The results of Figure 6 and Table 9 show that under environmental loads (operational or extreme sea state), both mooring systems have a relatively minor impact on the sway, roll, and yaw motions of the floating wind turbine. However, the two mooring systems have a more substantial effect on the surge, heave, and pitch motions of the floating wind turbine. Note that there is a slight increase in the heave motion of the mooring system with hybrid lines compared to the chain mooring system. This phenomenon is due to the difference in the materials used in the suspension segment. While both mooring systems used the same length of ground chains (528.76 m for each line), the hybrid mooring system employed HMPE rope for the 306.59 m suspension segment, which has a lower weight than chains. Therefore, for the hybrid mooring system, one sinker was deployed for each hybrid line with HMPE ropes to limit the heave displacement of the floating wind turbine. Also, the average roll motion for the floating wind turbine using the hybrid mooring system was 0.15° greater than that using the chain mooring system, with a standard deviation of 0.07°, which is higher than the chain mooring system’s 0.06°. The increased value in terms of the roll motion for the hybrid line mooring system is due to the lighter self-weight of the hybrid lines and their lower torsional stiffness compared to all chains in the suspension system. Hence, this phenomenon should be taken into account when designing a HMPE hybrid mooring system for wind turbines.

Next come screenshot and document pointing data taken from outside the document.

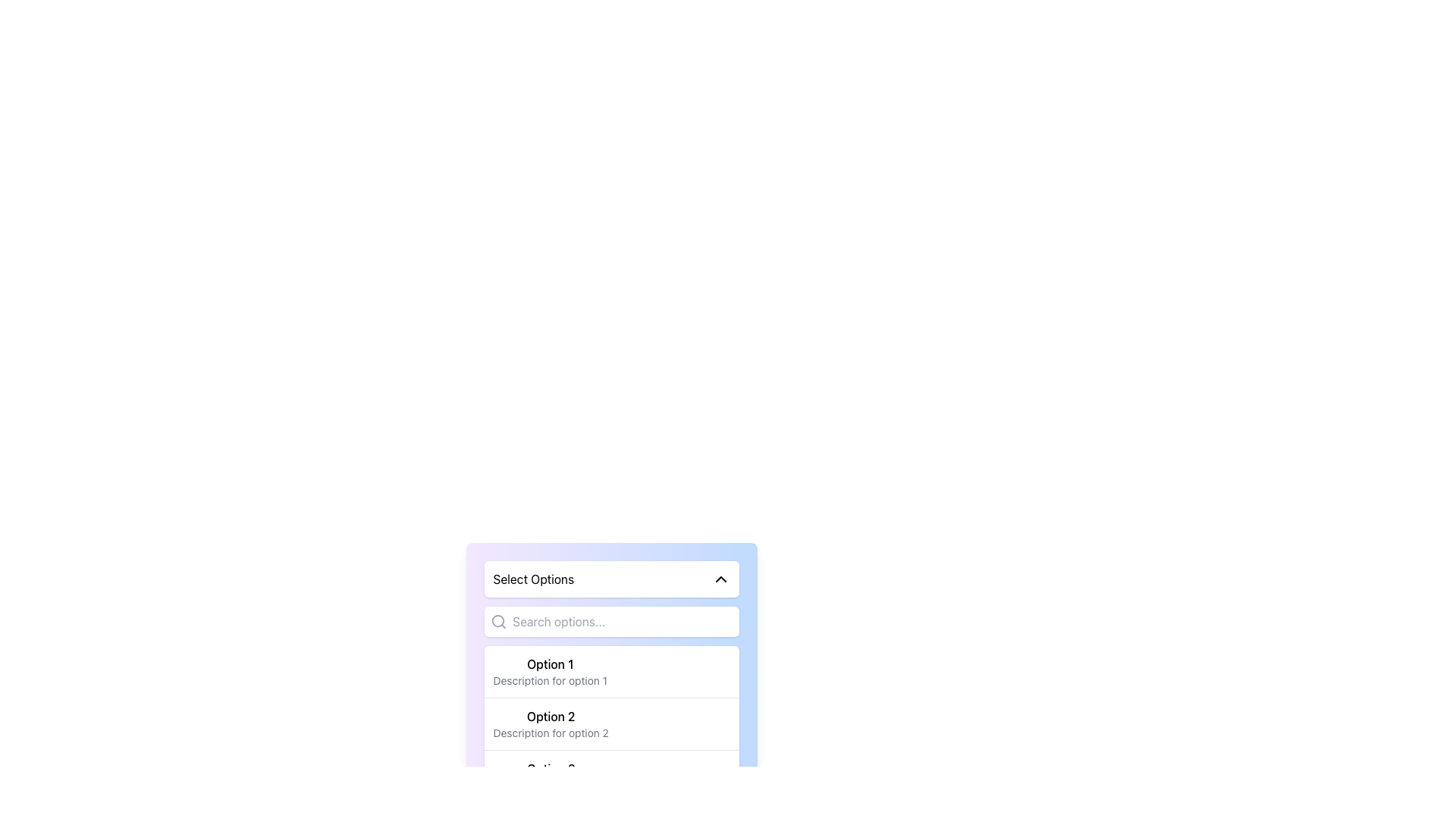  I want to click on the upward-pointing chevron icon next to the 'Select Options' button, so click(720, 579).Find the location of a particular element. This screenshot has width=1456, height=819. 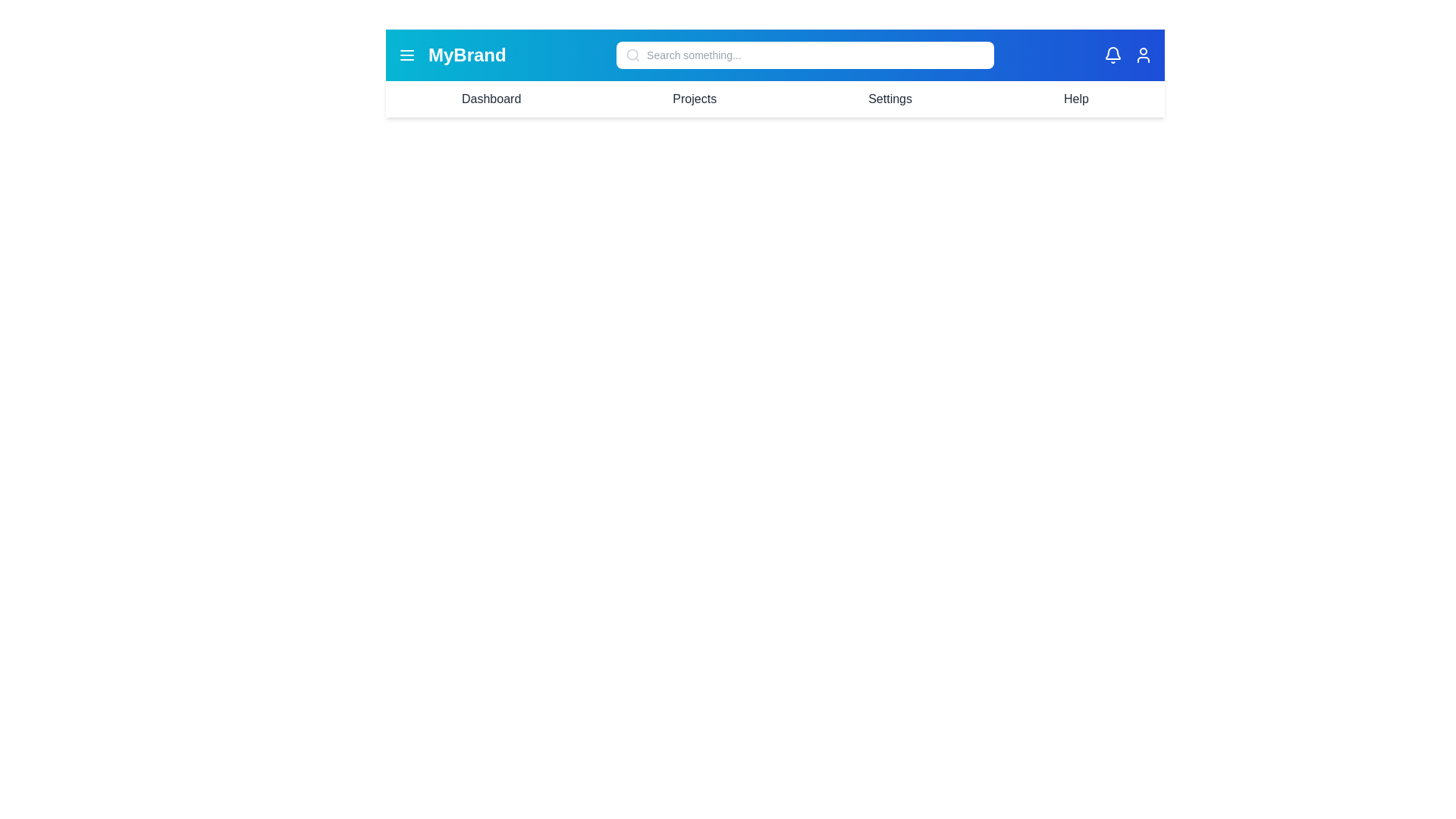

the menu icon to toggle the dropdown menu is located at coordinates (407, 55).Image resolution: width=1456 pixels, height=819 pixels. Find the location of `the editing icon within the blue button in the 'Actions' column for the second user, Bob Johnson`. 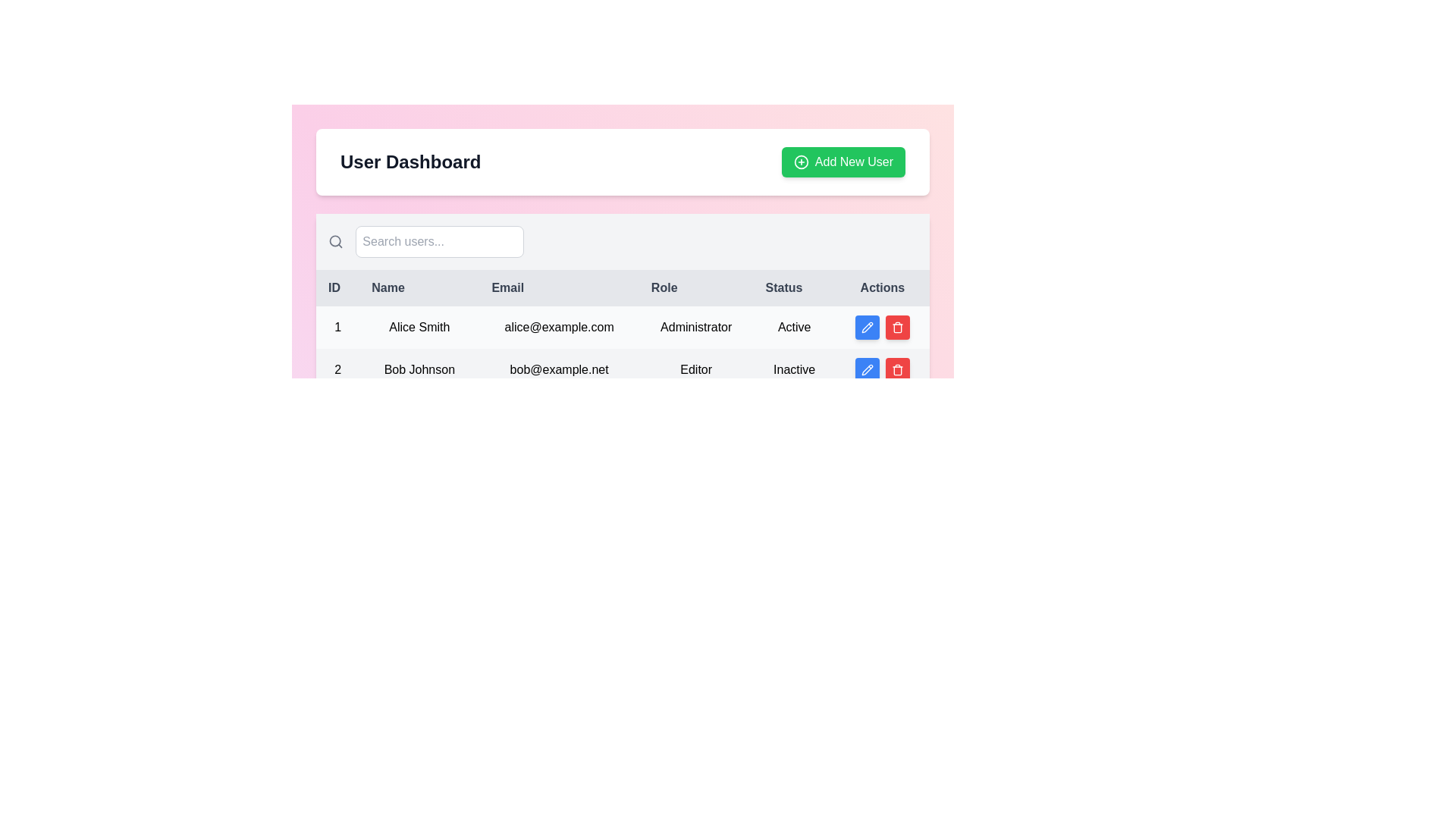

the editing icon within the blue button in the 'Actions' column for the second user, Bob Johnson is located at coordinates (867, 370).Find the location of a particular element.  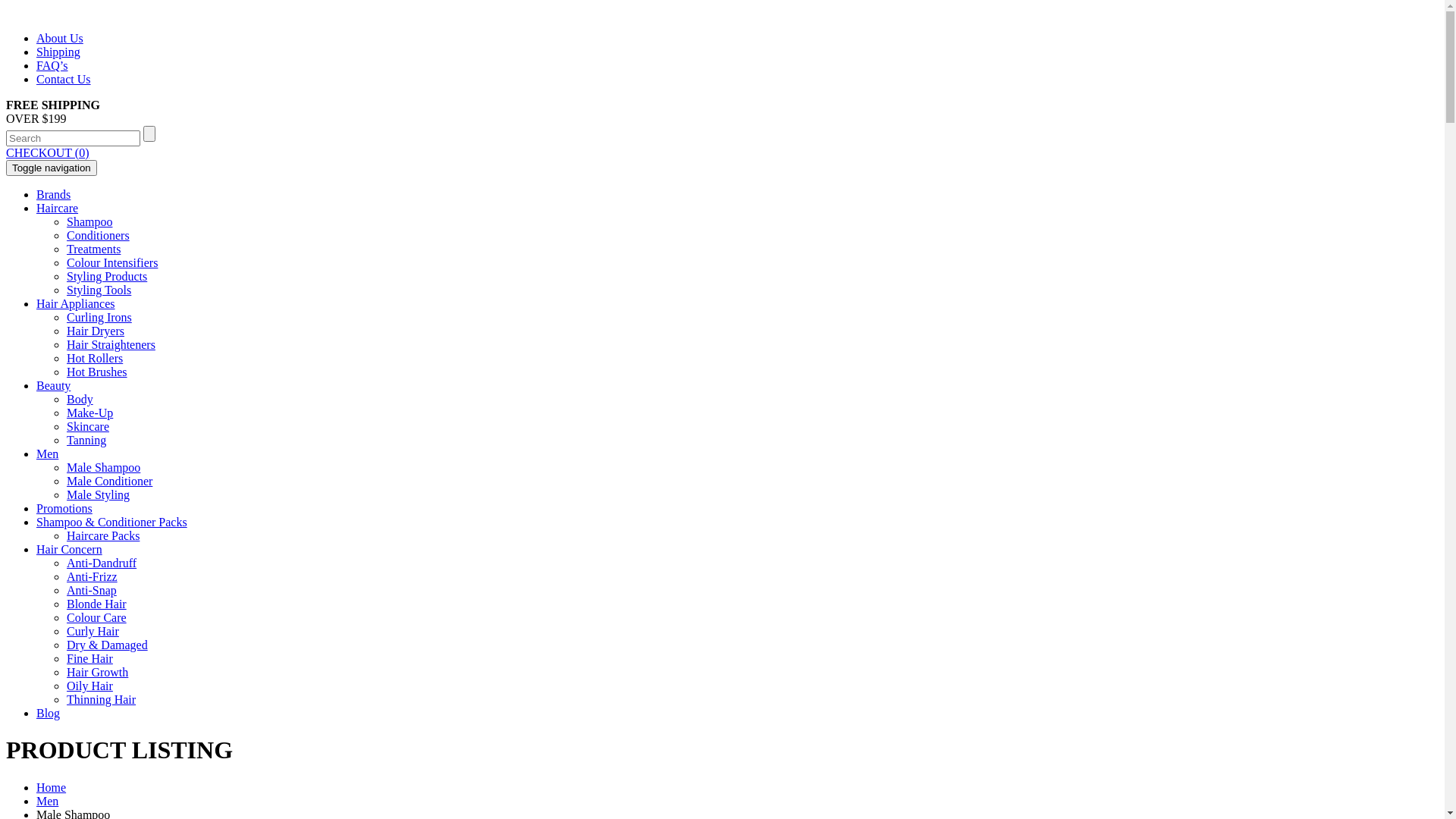

'Men' is located at coordinates (47, 800).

The floating wind turbine with the hybrid mooring system experienced a 0.77 m reduction in surge displacement compared to the one with the chain mooring system. The impact on the surge motion of the chain mooring system is attributed to the larger self-weight of the chains, resulting in a greater draft for the floating platform.

In this study, the floating wind turbine using the hybrid mooring lines achieved a maximum horizontal displacement of 4.22 m (2% of water depth), which is below the maximum allowable horizontal displacement of 30 m to 50 m (15% to 25% of water depth) as required by API RP 2FP1 [40]. The maximum rotation angle was 2.36°, which is below the maximum allowable rotation angle of 10° required by API RP 2FP1 [40]. Therefore, the motion response of the floating wind turbine using the HMPE hybrid mooring system satisfies safety requirements.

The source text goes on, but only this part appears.